Viewing the testimony in the light most favorable to respondent, we have this situation: A train, consisting of six cars, was standing on the tracks with the forward car about two feet north of the path respondent was using. There were no lights or markers at the end of the train. As respondent proceeded to cross the tracks, this train was suddenly pushed back without signals or warning of any kind. Certainly this warranted an inference of negligence. Even as to a moving train, it was held in Smith v. Southern Railway Co., supra, 207 S.C. 179, 35 S.E. 228, that the jury could infer negligence where there was evidence tending to show that cars were being backed on a dark night without lights being displayed on the forward car, and without signals or warnings of any kind being given. It was there further stated: "The duty of a railroad company to warn travelers of the approach of a backing train at night has been extended under certain circumstances to places other than regular railroad crossings."
We think it is equally clear that it cannot be said that respondent was guilty of negligence as a matter of law in undertaking to cross the railroad tracks along this path. This question was properly submitted to the jury.

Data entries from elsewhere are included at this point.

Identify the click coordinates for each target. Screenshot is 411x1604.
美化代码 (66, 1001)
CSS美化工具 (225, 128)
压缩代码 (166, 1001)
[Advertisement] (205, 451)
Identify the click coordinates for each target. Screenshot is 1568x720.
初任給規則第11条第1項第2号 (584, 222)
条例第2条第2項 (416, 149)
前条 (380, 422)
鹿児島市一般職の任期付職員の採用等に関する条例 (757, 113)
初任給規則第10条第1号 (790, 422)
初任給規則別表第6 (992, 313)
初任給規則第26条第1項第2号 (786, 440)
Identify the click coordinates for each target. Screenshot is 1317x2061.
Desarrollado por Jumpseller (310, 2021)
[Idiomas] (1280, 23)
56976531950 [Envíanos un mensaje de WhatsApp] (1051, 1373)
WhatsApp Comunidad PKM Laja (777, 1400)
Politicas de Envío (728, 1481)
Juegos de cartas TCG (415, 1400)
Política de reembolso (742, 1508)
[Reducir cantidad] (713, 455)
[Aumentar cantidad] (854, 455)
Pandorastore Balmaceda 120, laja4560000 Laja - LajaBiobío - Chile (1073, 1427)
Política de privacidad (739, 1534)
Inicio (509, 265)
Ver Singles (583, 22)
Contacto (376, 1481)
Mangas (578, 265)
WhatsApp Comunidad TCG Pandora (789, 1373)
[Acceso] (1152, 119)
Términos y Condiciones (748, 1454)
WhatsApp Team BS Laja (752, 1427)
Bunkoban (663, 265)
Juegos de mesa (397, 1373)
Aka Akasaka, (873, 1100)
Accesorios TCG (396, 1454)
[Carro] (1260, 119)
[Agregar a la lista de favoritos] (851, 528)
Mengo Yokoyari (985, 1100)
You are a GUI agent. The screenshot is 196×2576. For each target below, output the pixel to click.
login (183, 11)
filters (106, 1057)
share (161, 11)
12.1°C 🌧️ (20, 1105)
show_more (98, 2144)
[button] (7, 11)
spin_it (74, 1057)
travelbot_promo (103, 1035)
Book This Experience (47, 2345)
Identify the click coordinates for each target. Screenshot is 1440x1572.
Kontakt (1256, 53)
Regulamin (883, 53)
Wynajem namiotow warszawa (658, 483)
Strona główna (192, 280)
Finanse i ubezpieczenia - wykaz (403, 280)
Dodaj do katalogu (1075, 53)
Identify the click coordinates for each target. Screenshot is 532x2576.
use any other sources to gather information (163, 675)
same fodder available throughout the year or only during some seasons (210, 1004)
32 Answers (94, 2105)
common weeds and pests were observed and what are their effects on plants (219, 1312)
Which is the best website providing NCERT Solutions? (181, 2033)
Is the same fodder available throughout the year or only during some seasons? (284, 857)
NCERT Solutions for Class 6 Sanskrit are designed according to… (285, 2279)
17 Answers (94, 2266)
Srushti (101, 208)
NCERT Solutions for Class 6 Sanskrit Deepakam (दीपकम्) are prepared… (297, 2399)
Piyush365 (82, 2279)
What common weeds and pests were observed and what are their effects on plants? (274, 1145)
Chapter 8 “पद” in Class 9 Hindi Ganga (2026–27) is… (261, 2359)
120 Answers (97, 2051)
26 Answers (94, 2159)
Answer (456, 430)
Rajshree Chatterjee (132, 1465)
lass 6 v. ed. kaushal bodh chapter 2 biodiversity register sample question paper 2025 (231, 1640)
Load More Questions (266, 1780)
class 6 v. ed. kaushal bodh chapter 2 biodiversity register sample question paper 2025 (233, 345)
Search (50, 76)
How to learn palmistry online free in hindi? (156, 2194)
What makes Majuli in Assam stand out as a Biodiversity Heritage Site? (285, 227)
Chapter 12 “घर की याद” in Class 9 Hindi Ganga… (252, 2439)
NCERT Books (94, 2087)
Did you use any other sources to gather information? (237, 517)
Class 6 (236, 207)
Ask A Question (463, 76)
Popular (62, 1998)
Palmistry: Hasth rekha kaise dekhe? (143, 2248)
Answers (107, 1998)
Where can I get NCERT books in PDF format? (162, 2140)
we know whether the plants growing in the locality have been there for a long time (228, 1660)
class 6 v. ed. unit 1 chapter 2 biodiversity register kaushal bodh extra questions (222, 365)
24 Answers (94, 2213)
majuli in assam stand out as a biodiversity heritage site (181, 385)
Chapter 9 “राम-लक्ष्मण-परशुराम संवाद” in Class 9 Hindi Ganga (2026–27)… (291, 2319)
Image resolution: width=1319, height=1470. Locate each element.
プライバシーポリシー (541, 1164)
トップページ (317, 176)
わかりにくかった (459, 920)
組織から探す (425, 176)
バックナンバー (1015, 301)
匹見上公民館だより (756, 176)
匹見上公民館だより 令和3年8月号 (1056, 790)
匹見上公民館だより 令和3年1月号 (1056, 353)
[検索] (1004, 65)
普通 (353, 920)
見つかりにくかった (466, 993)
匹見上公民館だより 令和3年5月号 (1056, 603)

The remaining exceptions relate to the verdict. As heretofore stated, the jury rendered a verdict against the conductor and the railroad company for actual damages in the sum of $5,000.00 and against the railroad company alone for punitive damages in the sum of $2,500.00. The trial Judge properly held that a verdict for punitive damages against the Railroad Company alone could not stand and accordingly set aside this portion of the verdict, but left undisturbed the verdict for actual damages against both defendants. It is claimed that the fact that the jury found no punitive damages against the individual defendant evidenced a complete disregard of the instructions given by *250 the trial Judge and showed prejudice on the part of the jury. Under these circumstances, it is argued that the verdict "itself is inherently vicious," which should have been set aside entirely. We find no basis for the claim that the verdict is inherently vicious. The practice followed by the trial Judge is fully sustained by our decisions. Massey v. Hines, 117 S.C. 1, 108 S.E. 181; Laird v. A.C.L. Railway, 136 S.C. 34, 134 S.E. 220; Currie v. Davis, 130 S.C. 408, 126 S.E. 119. Also see 3 Am. Jur., Appeal and Error, § 1176; Annotation 135 A.L.R., page 1192.
All exceptions are overruled and the judgment below affirmed.
BAKER, C.J., and FISHBURNE, STUKES and TAYLOR, JJ., concur.